Excerpted records:
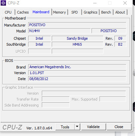Click the Close button at bottom

(x=119, y=127)
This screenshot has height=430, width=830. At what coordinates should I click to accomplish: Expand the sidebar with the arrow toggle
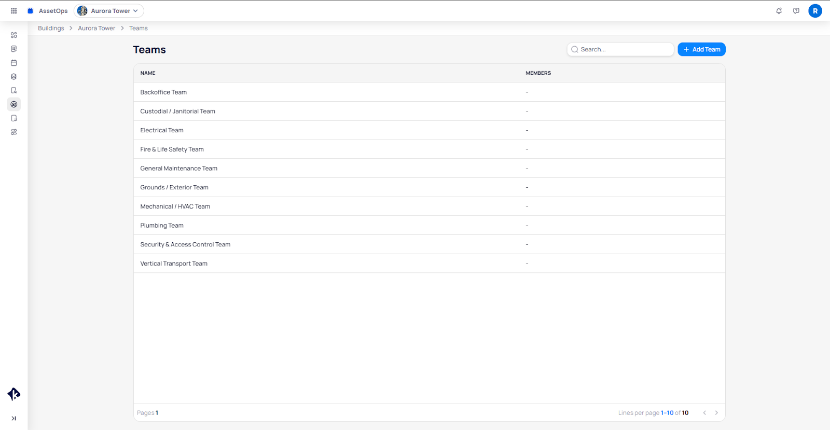pos(13,418)
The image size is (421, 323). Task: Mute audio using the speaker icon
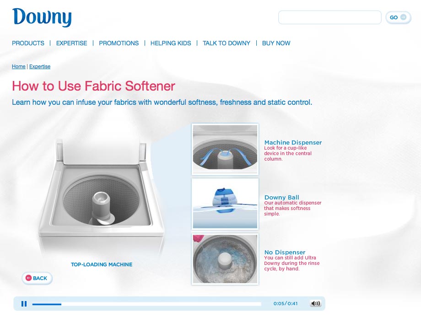tap(315, 303)
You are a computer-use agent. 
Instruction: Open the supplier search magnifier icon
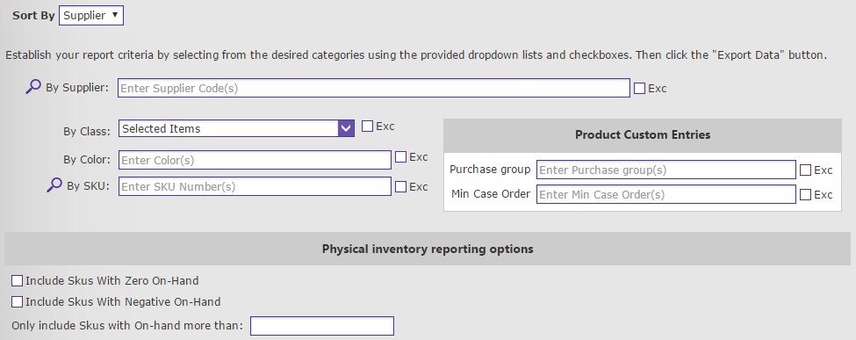coord(33,87)
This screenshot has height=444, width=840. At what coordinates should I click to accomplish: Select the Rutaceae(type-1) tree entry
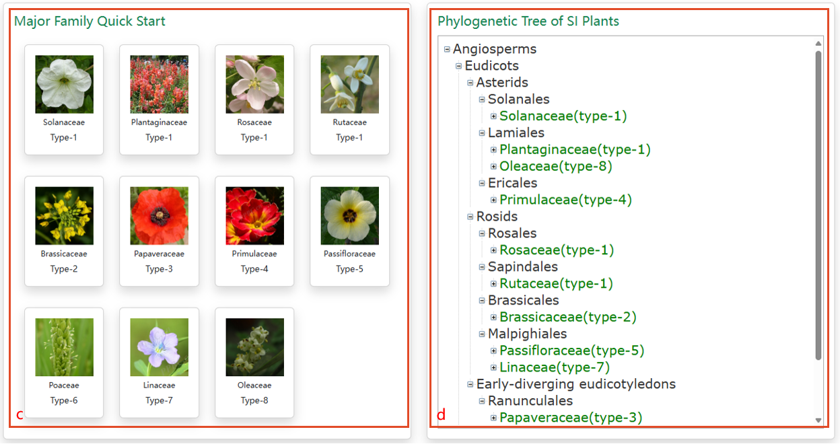pos(556,283)
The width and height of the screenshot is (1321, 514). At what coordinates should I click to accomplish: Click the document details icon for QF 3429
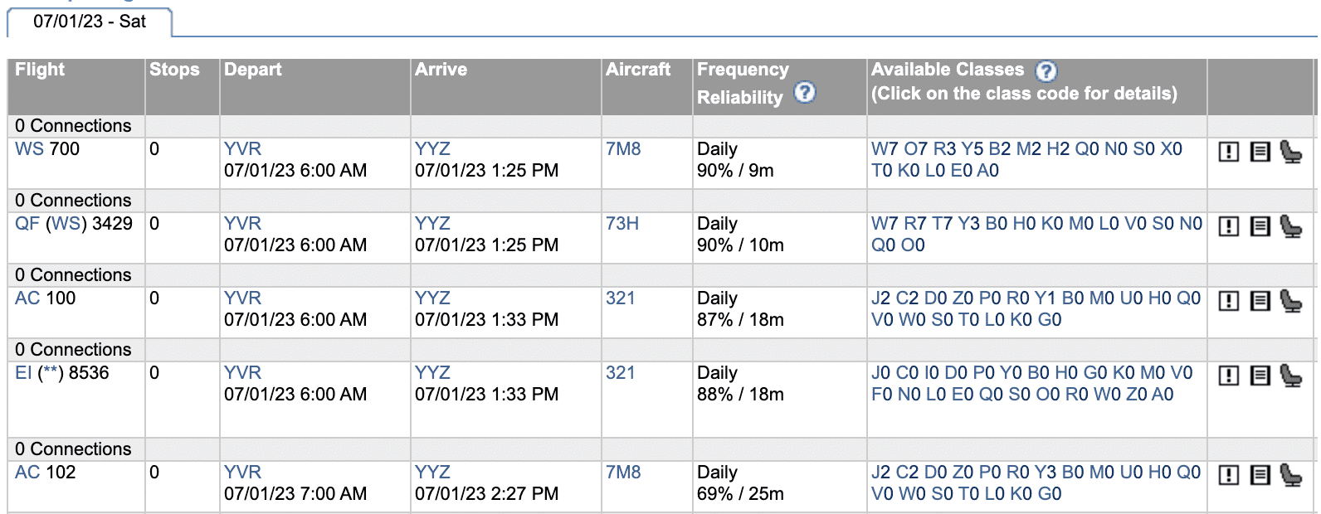[1260, 226]
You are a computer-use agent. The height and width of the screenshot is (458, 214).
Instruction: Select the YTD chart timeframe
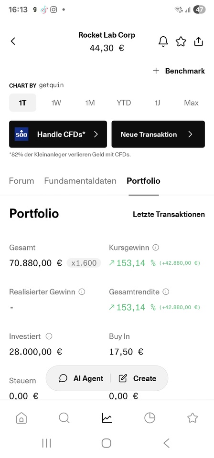[124, 103]
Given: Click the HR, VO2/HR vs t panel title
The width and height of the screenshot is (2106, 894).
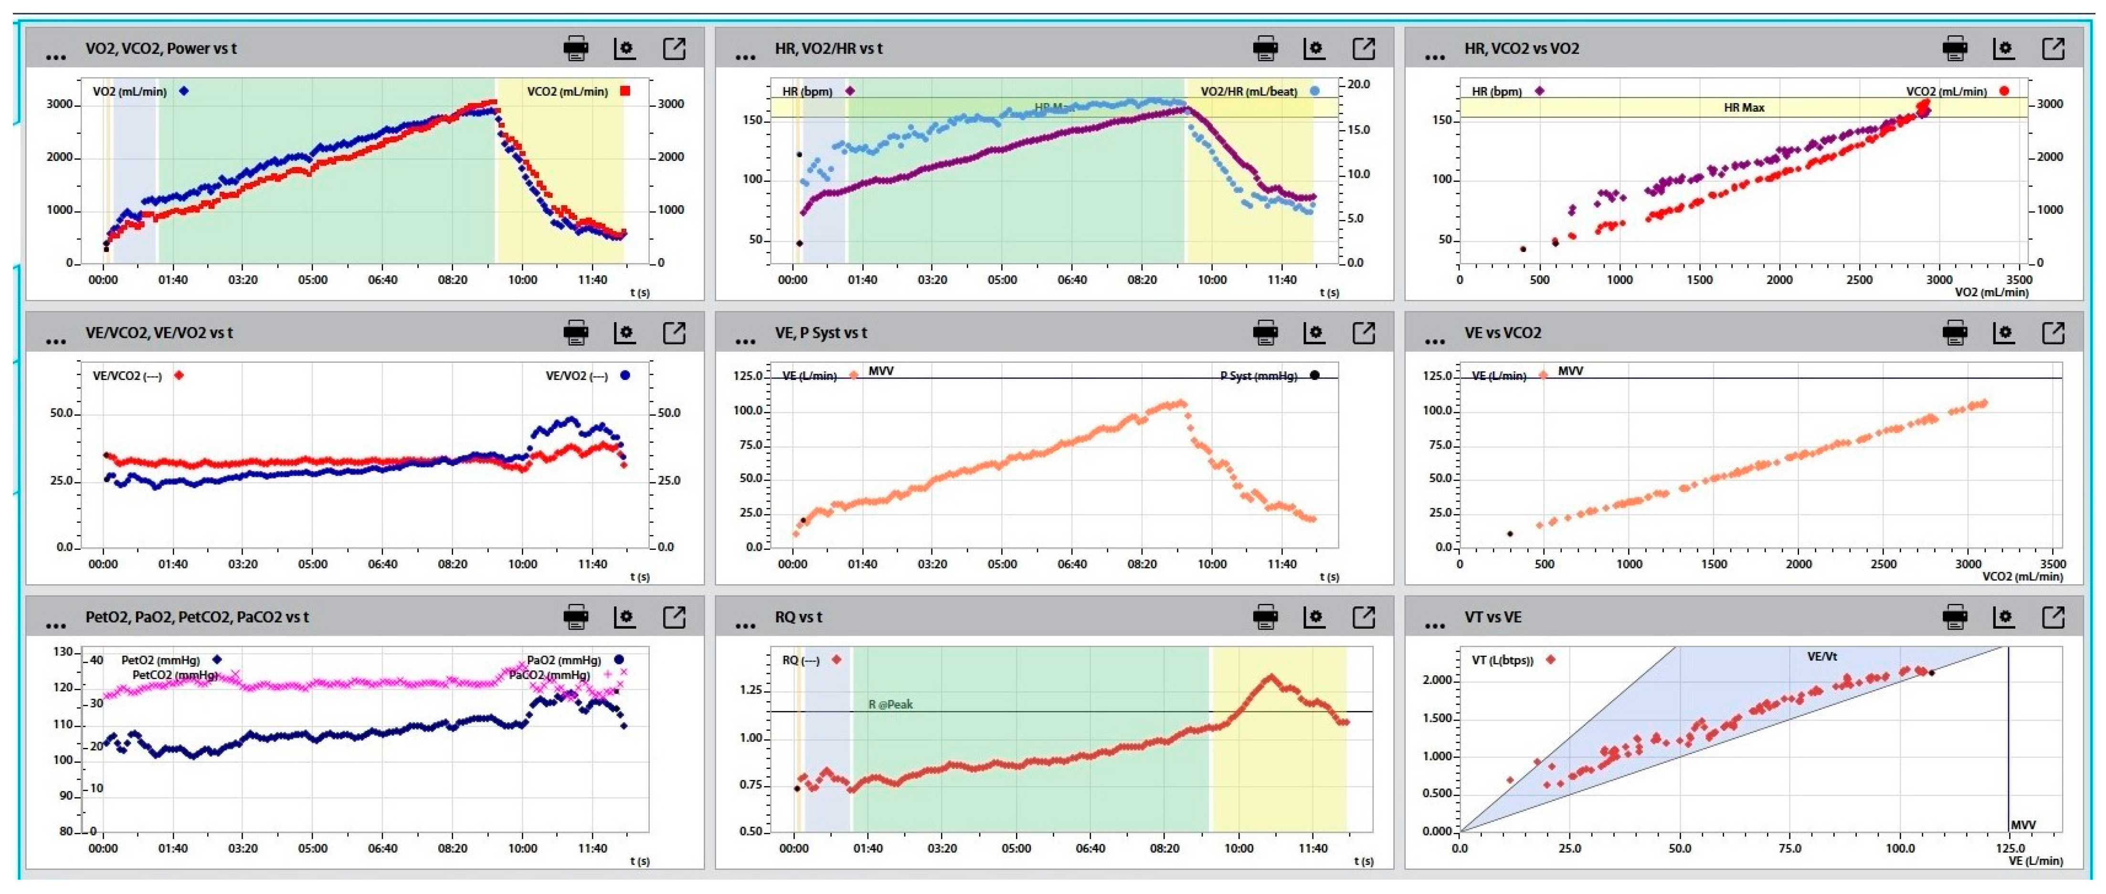Looking at the screenshot, I should point(828,49).
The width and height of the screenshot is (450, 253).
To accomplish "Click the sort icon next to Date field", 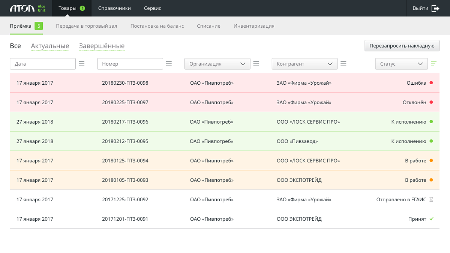I will click(82, 64).
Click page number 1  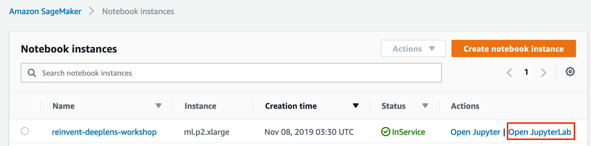[x=526, y=72]
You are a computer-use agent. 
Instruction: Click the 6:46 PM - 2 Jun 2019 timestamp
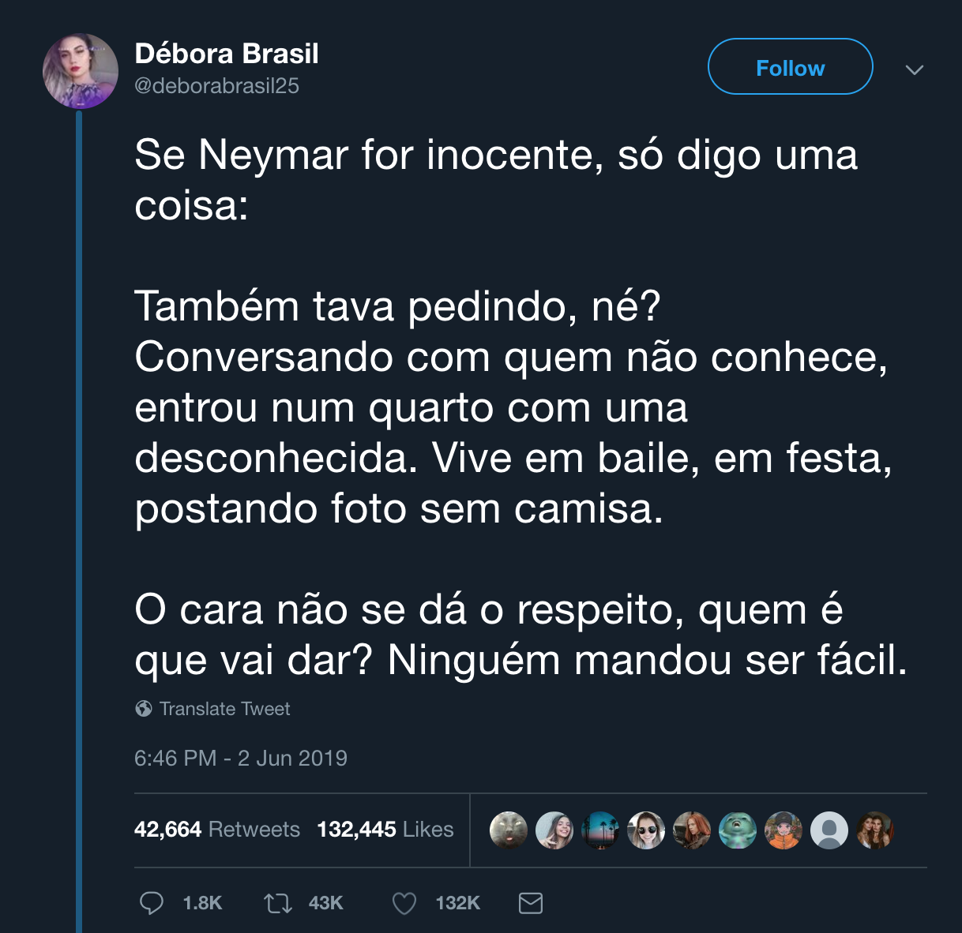pyautogui.click(x=241, y=759)
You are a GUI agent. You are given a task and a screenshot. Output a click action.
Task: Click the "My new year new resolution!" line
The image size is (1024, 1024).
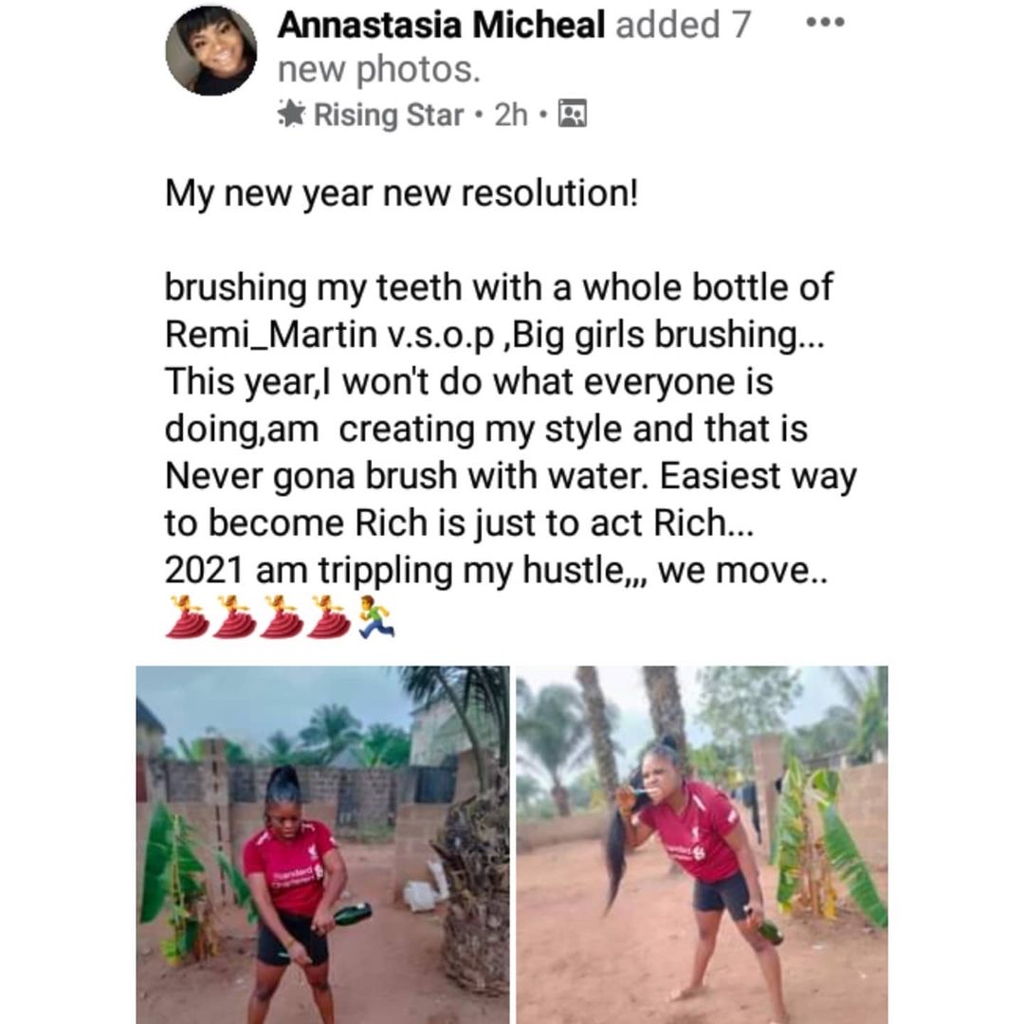pyautogui.click(x=402, y=194)
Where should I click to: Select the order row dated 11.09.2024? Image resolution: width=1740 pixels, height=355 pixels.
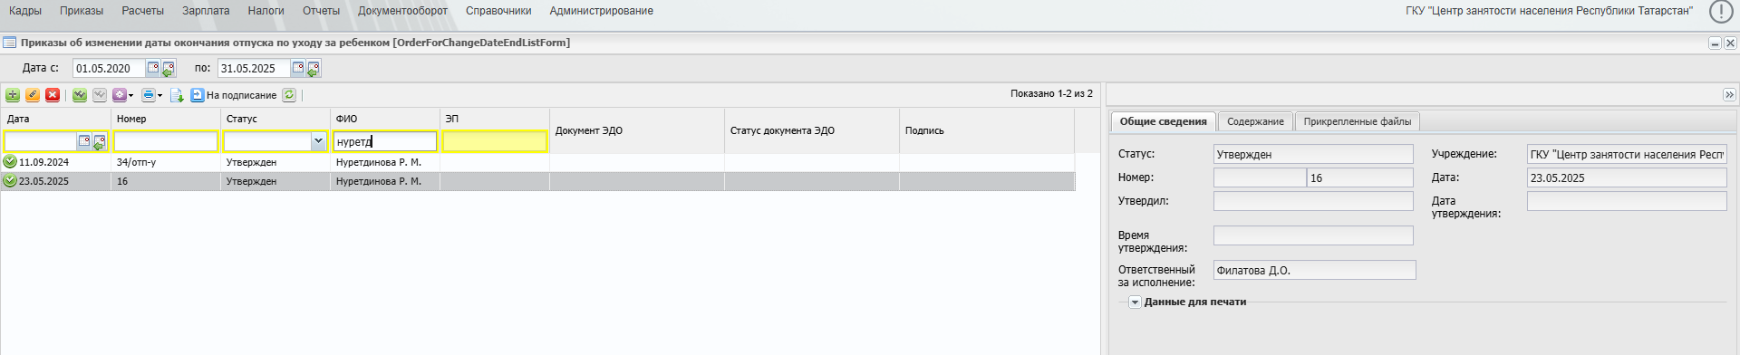point(537,162)
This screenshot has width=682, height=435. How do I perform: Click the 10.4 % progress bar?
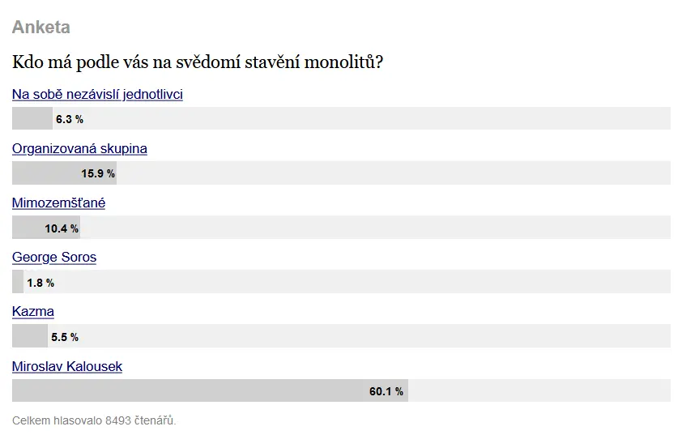coord(341,227)
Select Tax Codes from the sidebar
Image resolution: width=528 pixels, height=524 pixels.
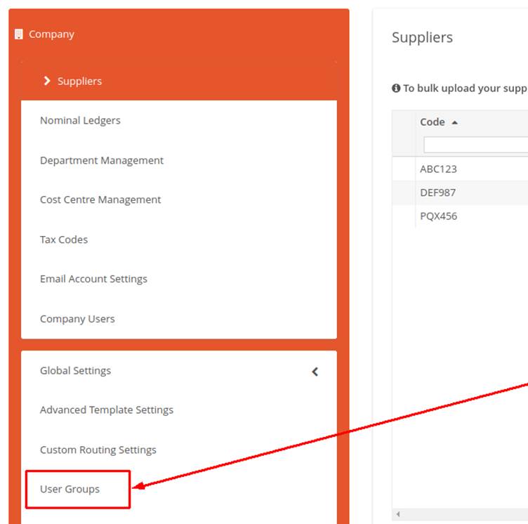tap(64, 240)
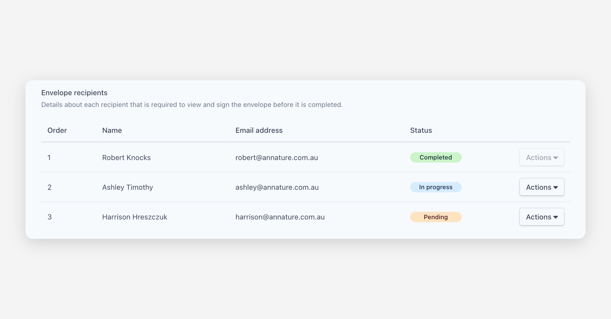The image size is (611, 319).
Task: Select the Robert Knocks name cell
Action: (x=126, y=158)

Task requirements: Rewrite the stretch from the line containing "Where should I" through the end of the listing, changing "progress bar" to "status bar" and keeping everything else the same. Leave the pictures out.

The solution:
Where should I click to: Select the order row dated 11.09.2024? Image resolution: width=1740 pixels, height=355 pixels.
point(537,162)
This screenshot has width=682, height=435. How do I perform: Click the 10.4 % status bar?
coord(341,227)
Select Tax Codes from the sidebar
Image resolution: width=528 pixels, height=524 pixels.
tap(64, 240)
The image size is (611, 319).
Task: Select the Robert Knocks name cell
Action: (x=126, y=158)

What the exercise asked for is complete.